La commission des lois a également élargi le périmètre des hauts magistrats tenus d’établir une déclaration de situation patrimoniale au début et à la fin de leurs fonctions à l’ensemble des chefs de cour et des chefs de juridiction, en raison de leur autorité sur les magistrats de leur juridiction. Il s’agissait de trouver un critère homogène. Les déclarations de patrimoine seront adressées à la Haute Autorité pour la transparence de la vie publique et soumises à son contrôle, et non à celui d’une commission de recueil des déclarations de patrimoine des magistrats de l’ordre judiciaire, le tout sans publication.
Avec Yves Détraigne, collègue avec lequel j’ai eu beaucoup de plaisir à travailler, nous avons auditionné tous ceux et toutes celles qui voulaient l’être. Grâce au portail ouvert sur le site du Sénat, nous avons également pu lire de nombreuses contributions. Les réflexions qui ont mené aux volontés exprimées par la commission des lois ne sont pas uniquement les nôtres ; nous avons été réceptacles d’inquiétudes et passeurs de consensus calmes et majoritaires. Je ne doute pas, madame la garde des sceaux, que vous aussi saurez, dans ces conditions, écouter.

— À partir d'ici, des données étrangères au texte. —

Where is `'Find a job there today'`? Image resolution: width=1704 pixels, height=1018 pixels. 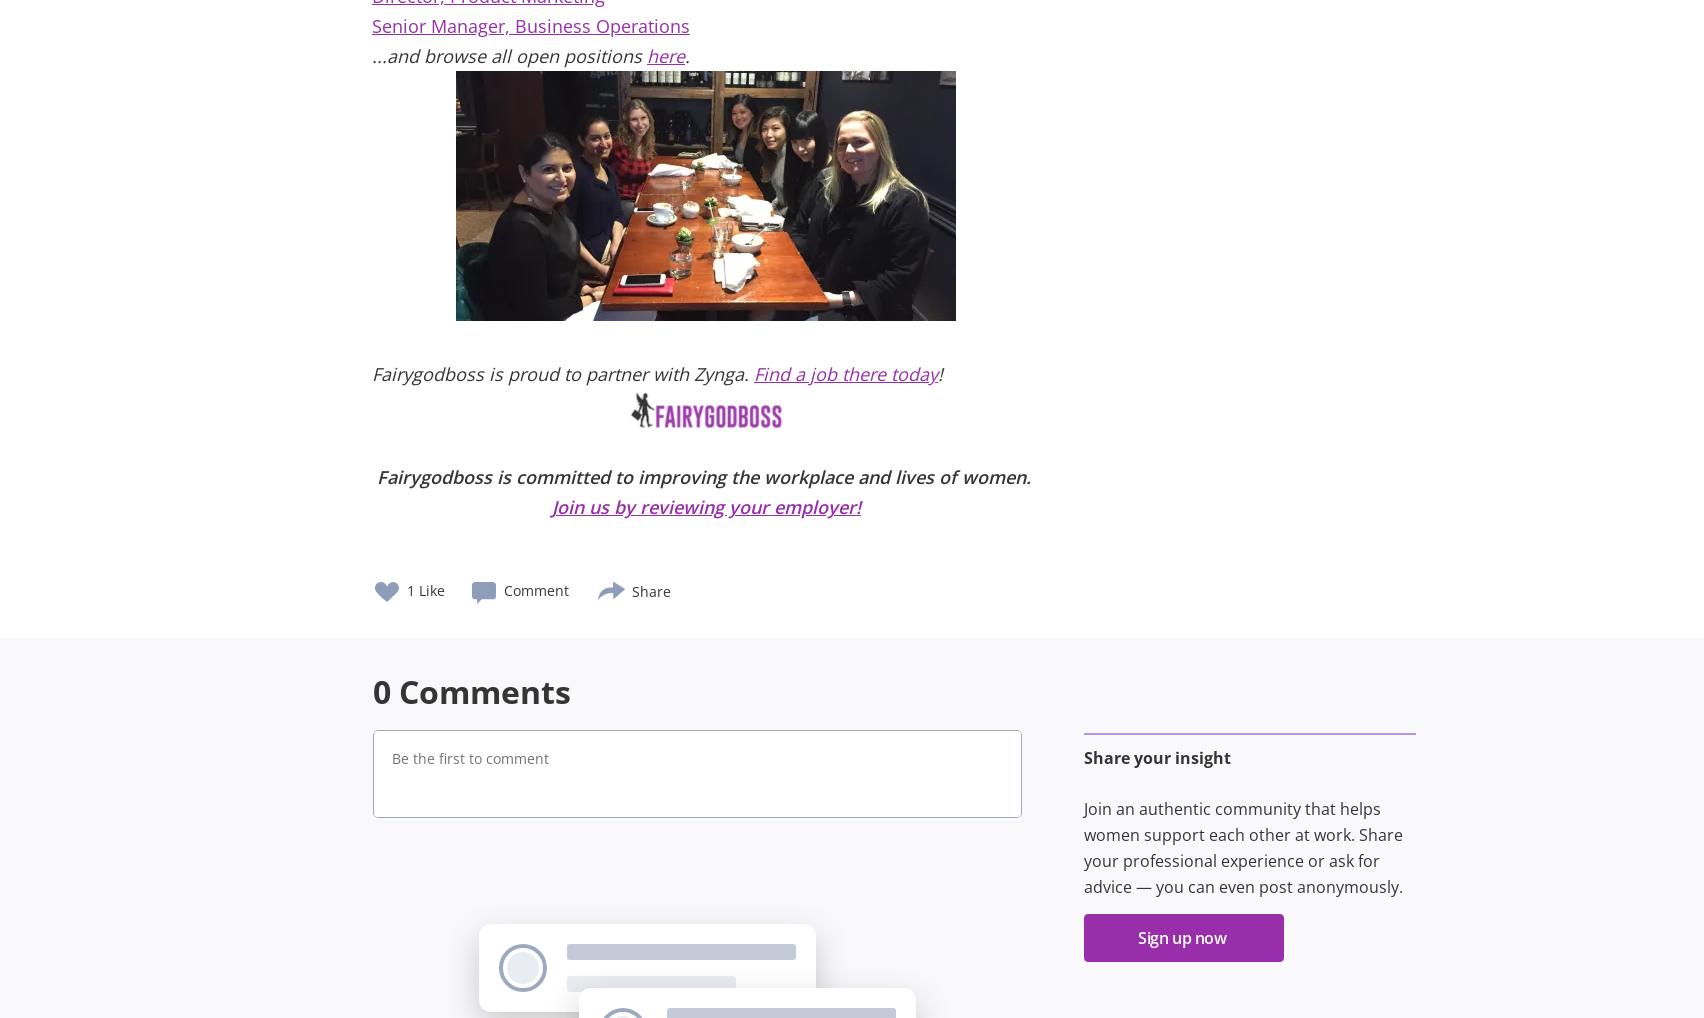 'Find a job there today' is located at coordinates (845, 374).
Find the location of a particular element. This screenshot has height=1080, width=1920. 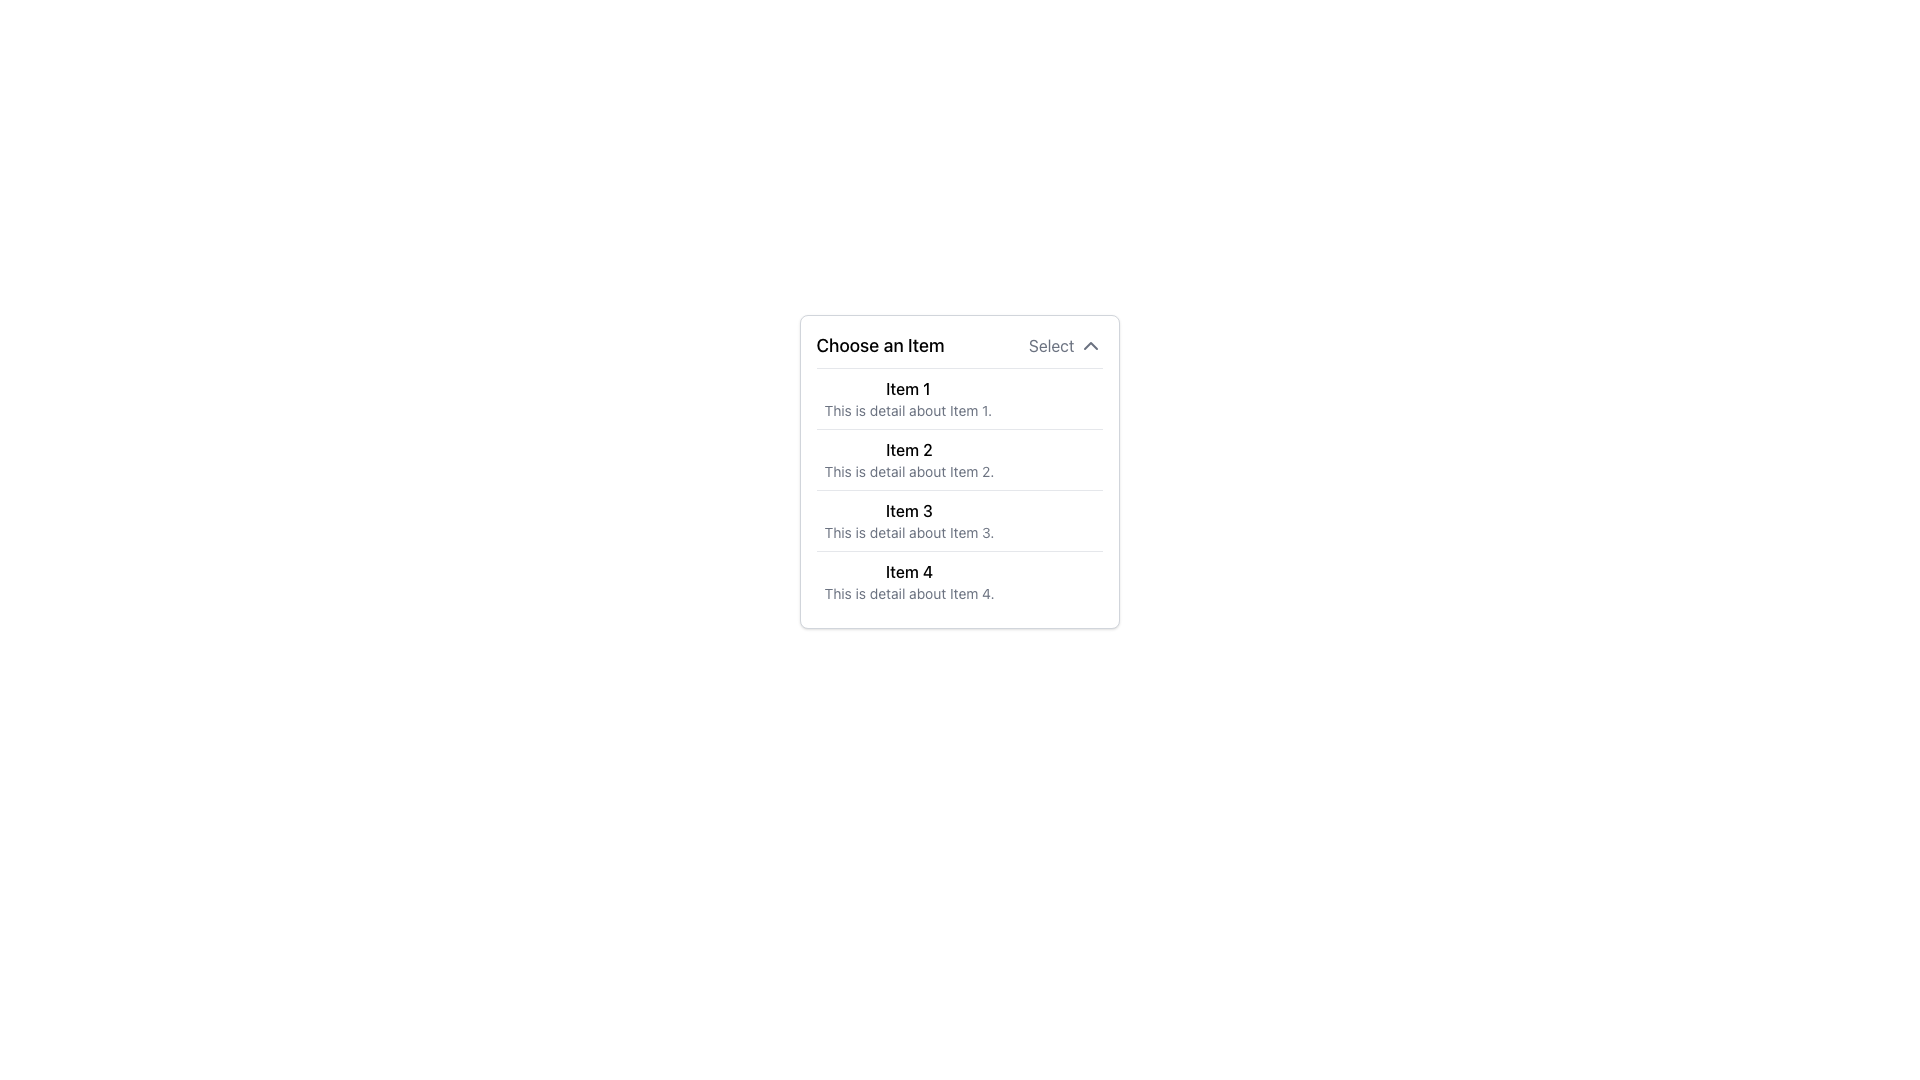

the second selectable list item titled 'Item 2' that displays a title and a short description, located under the title 'Choose an Item.' is located at coordinates (908, 459).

En raison des amendements déposés, quels sont les points sur lesquels nous allons désormais finaliser le texte qui sera soumis à l’Assemblée nationale ?
Après des corrections rédactionnelles qui, lorsqu’elles seront soit admises, soit rejetées, ne poseront guère de difficultés insurmontables, nous aurons trois interrogations primordiales : quelles mesures pouvons-nous accepter sans que notre institution judiciaire risque de glisser vers un service public de même nature que les autres ? Quelle peut être, pragmatiquement, la meilleure solution pour procéder à la désignation de juges des libertés et de la détention indépendants, respectés et protégés ? Quelle peut être la voie à suivre pour que, en respectant l’impartialité sereine des magistrats, ces derniers coulent leur existence dans la transparence d’un courant sociétal maîtrisé ?
Les échanges qui vont suivre déborderont sans doute les limites de ce triangle conceptuel, qui n’est pas imposé. Ils précéderont certainement l’adoption d’un texte que nos collègues députés recevront avec considération.